A Poem for the New Year
I three places
I have bold & even embarrassingly open-hearted things to tell all of you, so please forgive me if I get altogether too festive along the way… But first of all, a cheers! & a raised glass to all of you from sunny Ko Chang, where I’m swimming & getting blunted & drinking in the perfection of creation, growing mad & savage from the shore, or trembling in the water & rolling sleepily across the surf, or strolling divinely half-clad along the beach… Living lazily & lustily & finally turning my pen to the task of saluting the coming year, & coaxing out the surging, boiling spaces opening in me at the thought of it.
Another raised glass & a ‘shin nyin quai le!’ to those in Taiwan! School & work let out there for the new year & everyone was happy. There were fireworks all day in the streets for a week. We were free from teaching & some of us hung around for awhile; cruised out to the coast on our bikes one day & saw everyone cleaning house, burning garbage, taking out trash, & burning ghost money for their families’ dead. This was the time of year to do those things. Whizzing through & thinking about Confucius rightly saying that ritual gives meaning to life.

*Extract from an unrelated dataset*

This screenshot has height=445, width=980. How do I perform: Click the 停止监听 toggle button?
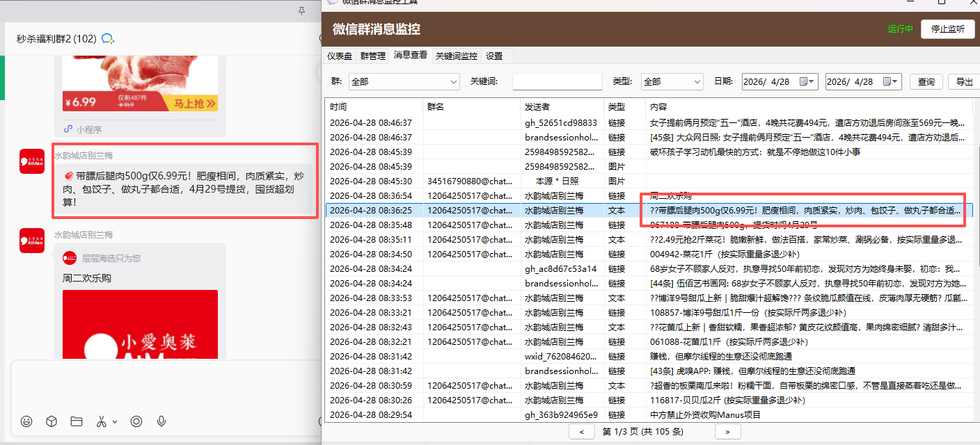click(x=947, y=29)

Drunks staggered alongside the road… shin nyin quai le! indeed. Boys fired bottle rockets over our heads & whooped.
Laying in bed one night hearing the fireworks go off… a crackling booming surge of them over the crickets, splitting & scattering through the buildings & groves, thinking yeah! So crazy; the night so silent & twittering, & mankind throwing these rollicking, pealing, raging noises into it!
The boys on the street lighting them & backing away,
lean & scared & excited,
laughing & touching &
beautiful in its own way, like everything that is.
thinking of heaven coming down in
So let’s raise the roof, friends, or tear it off altogether… A final toast to stop my rambling, to all the folks back home & everyone making the trip; I’ll see you this year at the fair; wouldn’t miss it…
II another year
the patient steady urge of life,
work against weight,
taste of salt on the lips,
the toughening of the body,
the spirit of pitching in & singing,
the way the mind falls steadily in pace alongside work,
& the limitless reserve of will lying therein.
the charmed delight of the male animal in the grace of the female’s movements;
in the lazy swish of her tail, in the way she bends
or tosses her head or arcs her back.
the hollow quivering ache of longing,
& the rootless & boundless awe beyond longing.
babies identifying things around them,
learning to make sounds;
their struggle & delight in the world
& our struggle & delight in making them.
hands touching smalls of backs,
& cradled in each other.
animals making it work from any precarious niche;
beavers felling trees to build up dams & lodges,
from there to build bigger dams & raise up bigger lakes.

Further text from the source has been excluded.